■ **TASK REQUIREMENTS**
Rewrite the material from the line with "Open replies via the comment bubble icon" through the end, substituting "button" for every "icon" and keeping all else the same. Leave the pictures out.

■ **EXERCISE INPUT**
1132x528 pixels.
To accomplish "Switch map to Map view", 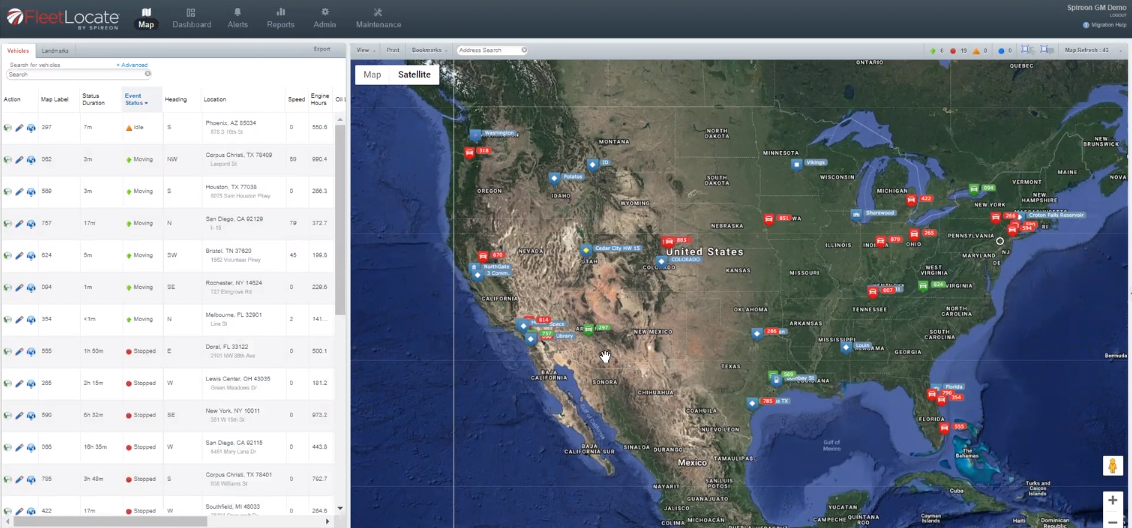I will tap(372, 75).
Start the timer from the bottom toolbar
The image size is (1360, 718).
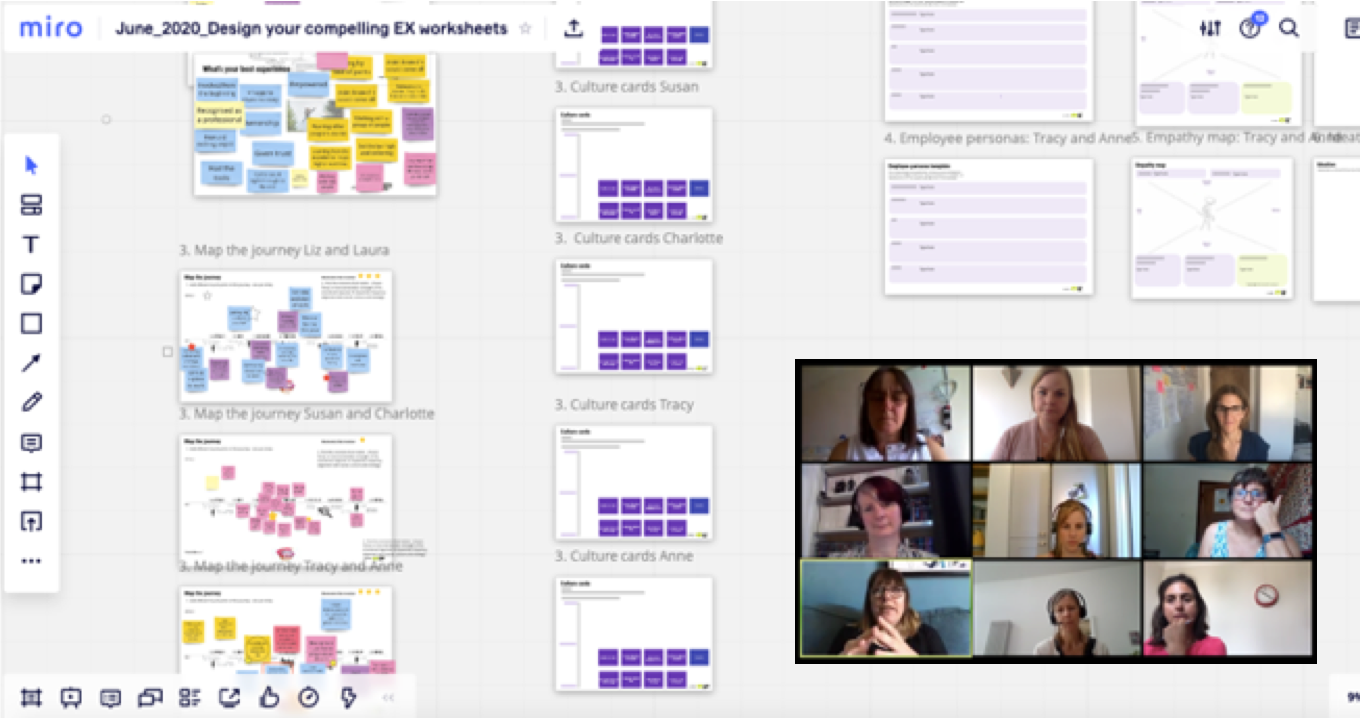309,698
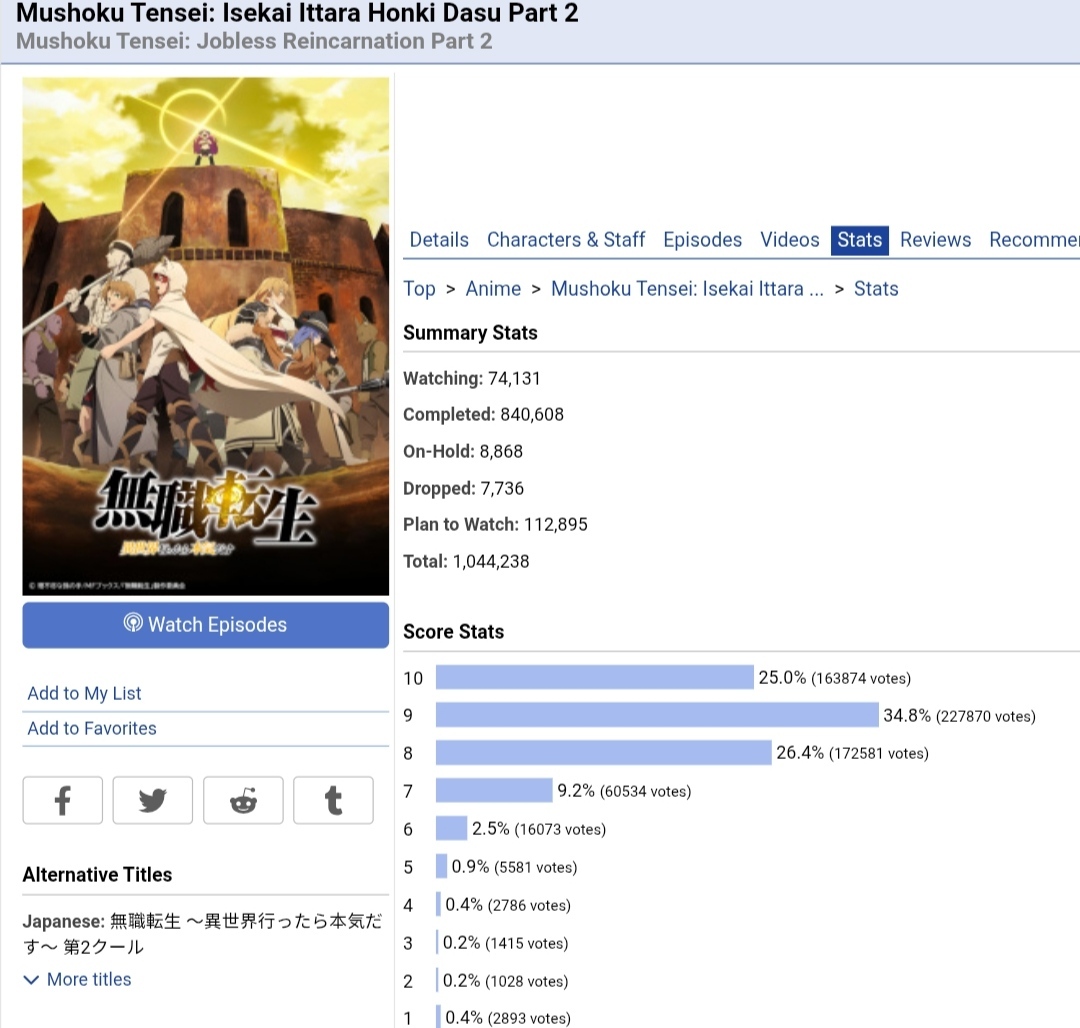Image resolution: width=1080 pixels, height=1028 pixels.
Task: Click Add to Favorites link
Action: 92,728
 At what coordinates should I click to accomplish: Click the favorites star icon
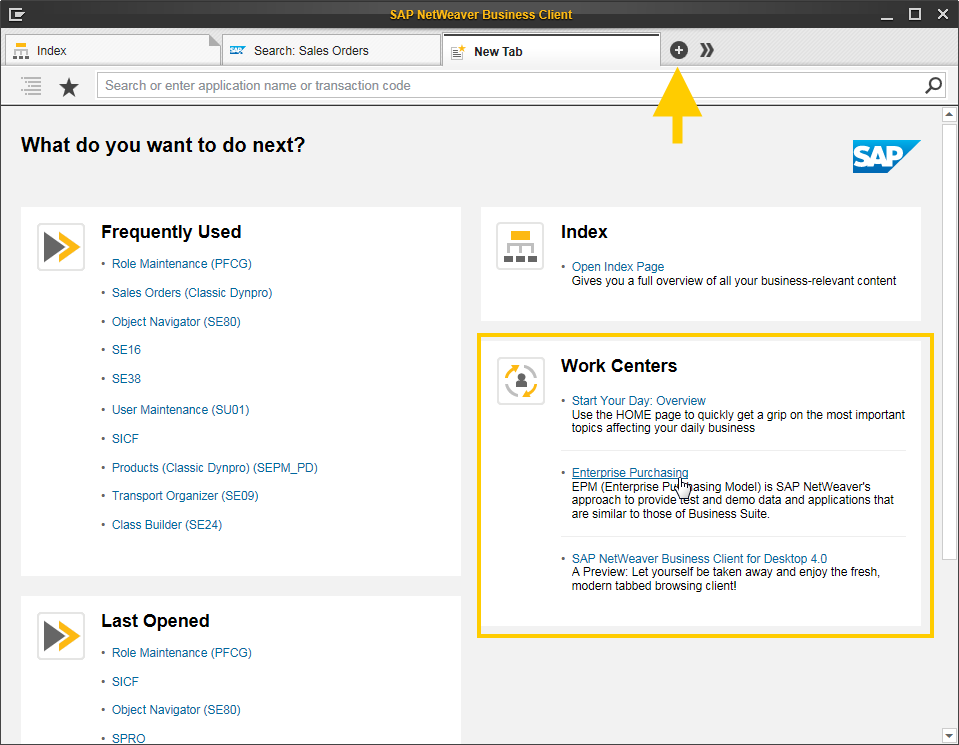point(69,87)
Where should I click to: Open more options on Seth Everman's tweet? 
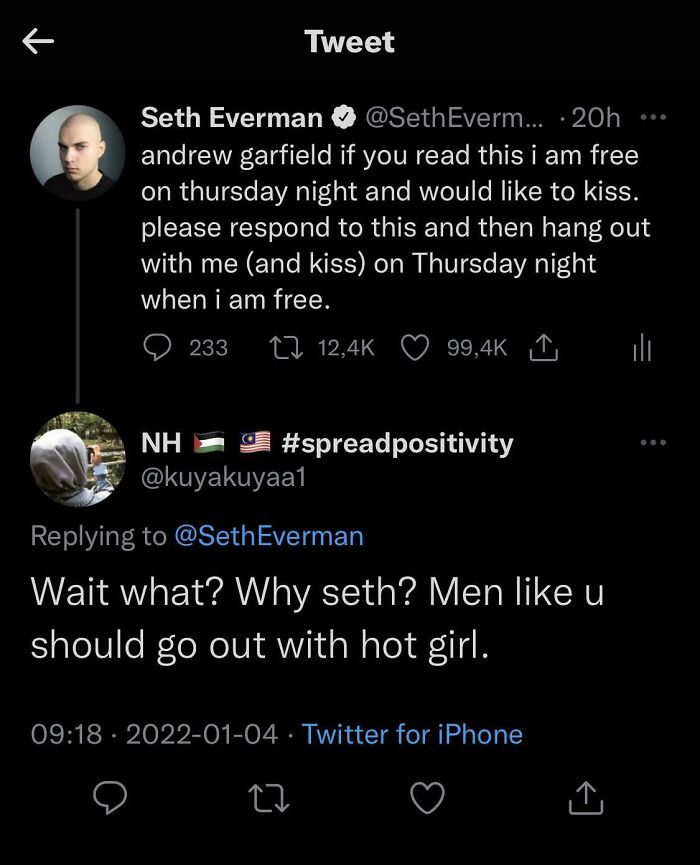click(652, 118)
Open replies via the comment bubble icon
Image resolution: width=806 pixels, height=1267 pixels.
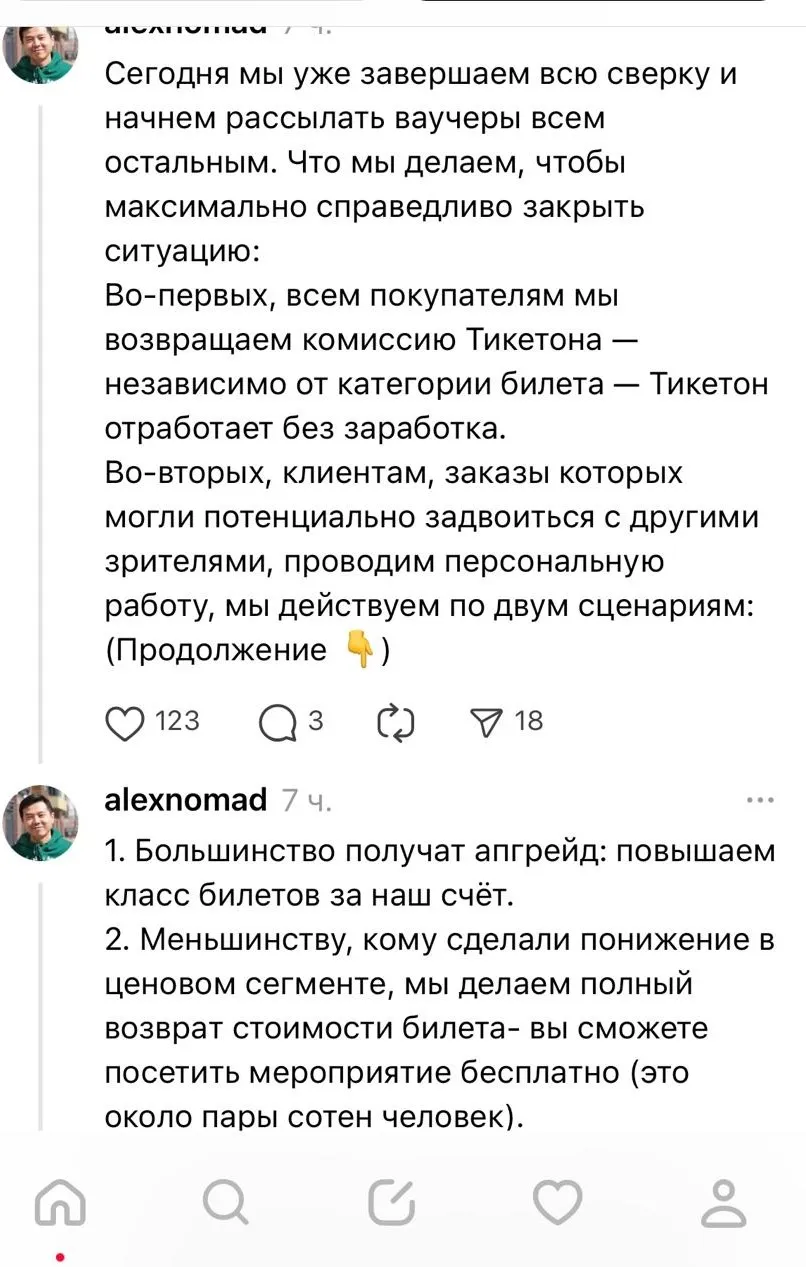277,722
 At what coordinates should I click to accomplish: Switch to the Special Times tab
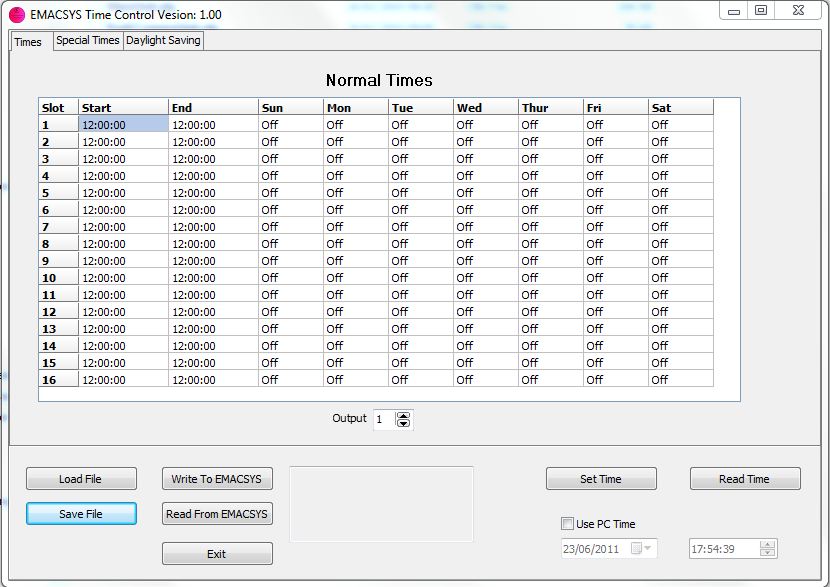coord(88,40)
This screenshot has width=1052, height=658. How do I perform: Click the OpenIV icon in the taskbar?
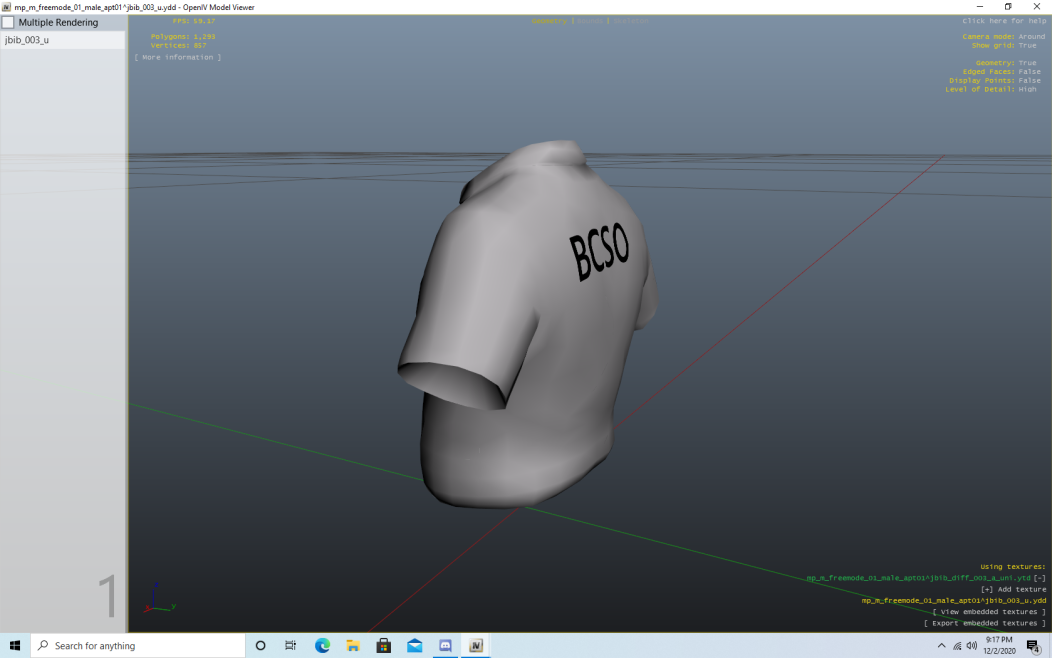pos(476,646)
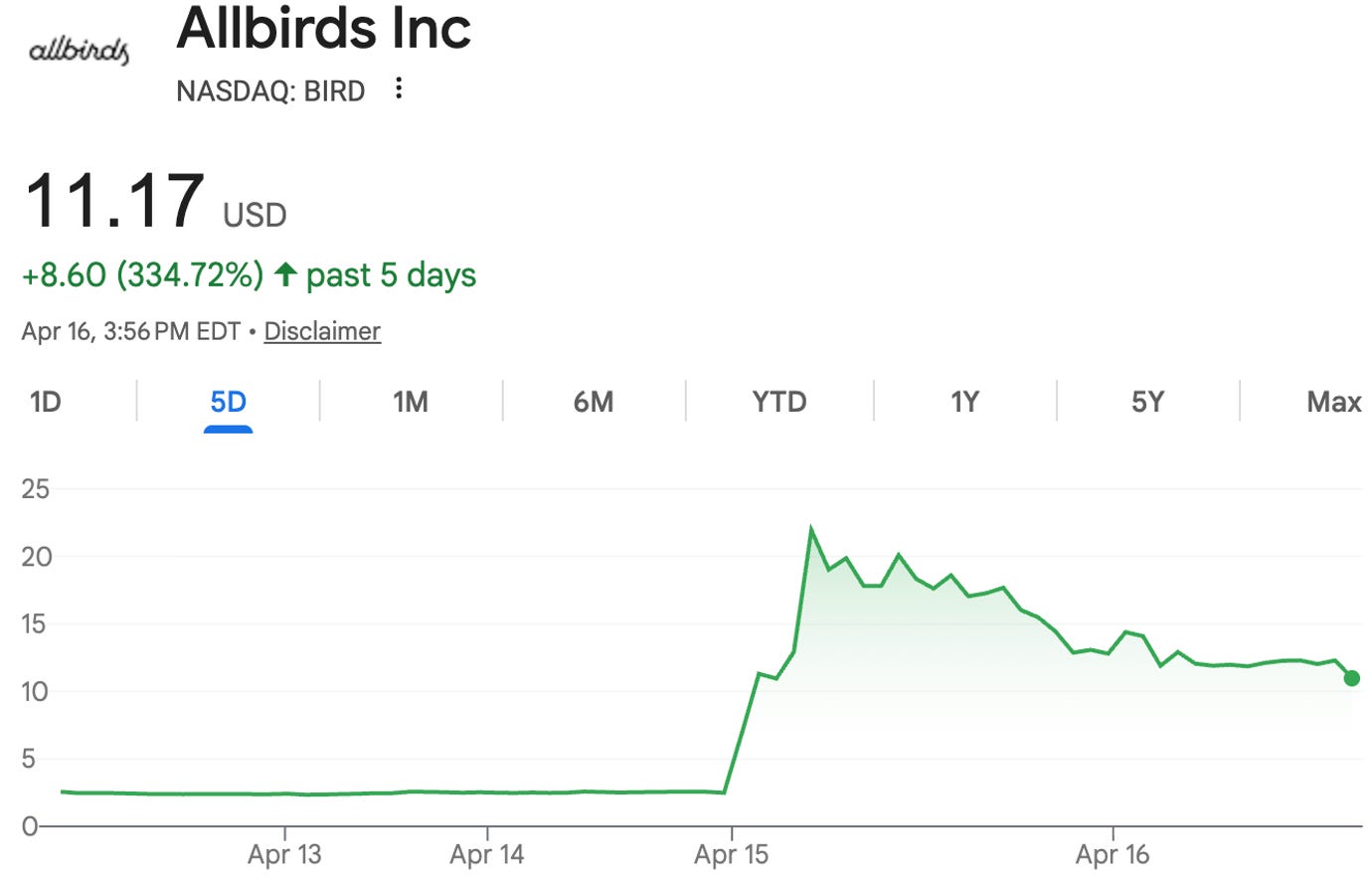Switch to the 1M range tab
This screenshot has height=877, width=1372.
[x=411, y=402]
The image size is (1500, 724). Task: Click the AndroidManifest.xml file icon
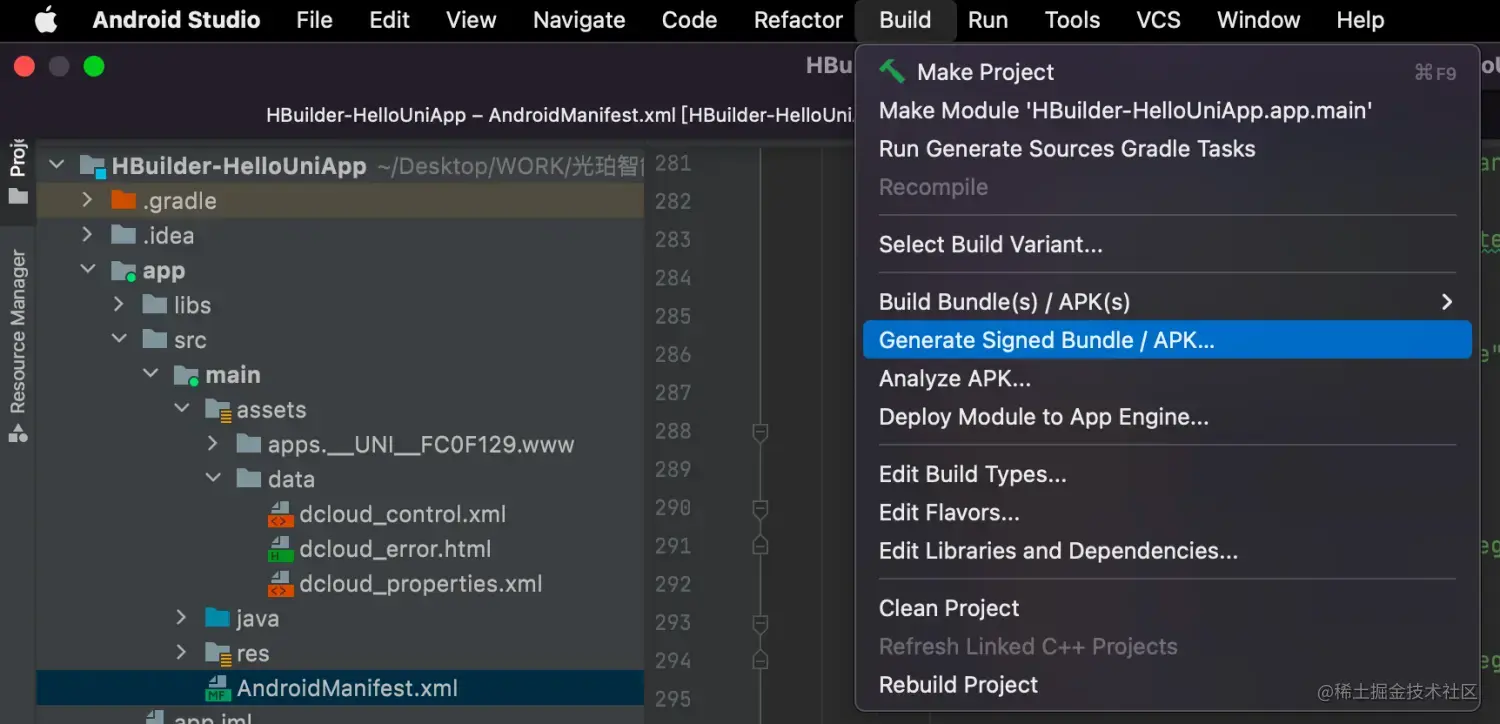[218, 689]
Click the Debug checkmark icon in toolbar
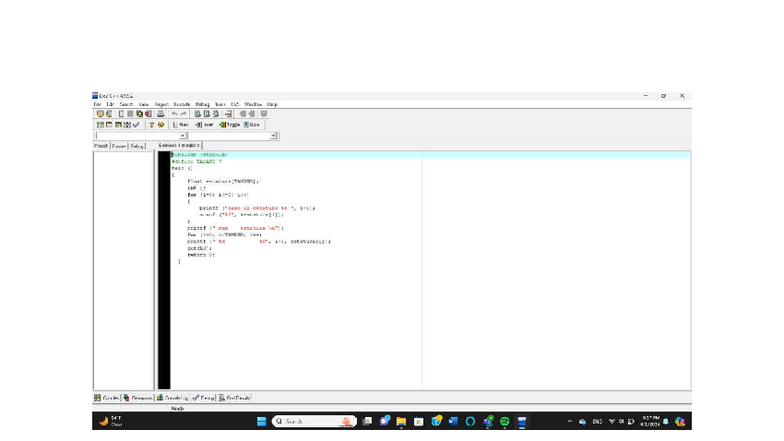 click(x=137, y=125)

■ **WRITTEN RESPONSE**
Open replies via the comment bubble button
Image resolution: width=806 pixels, height=1267 pixels.
277,722
 At what coordinates should I click to accomplish: Switch to the Special Times tab
coord(88,40)
This screenshot has width=1052, height=658. How do I perform: Click the OpenIV button in the taskbar?
pos(476,646)
Switch to the 1M range tab
This screenshot has height=877, width=1372.
[x=411, y=402]
The image size is (1500, 724). Task: Click the AndroidManifest.xml file button
[218, 689]
Click the Debug checkmark button in toolbar
 click(x=137, y=125)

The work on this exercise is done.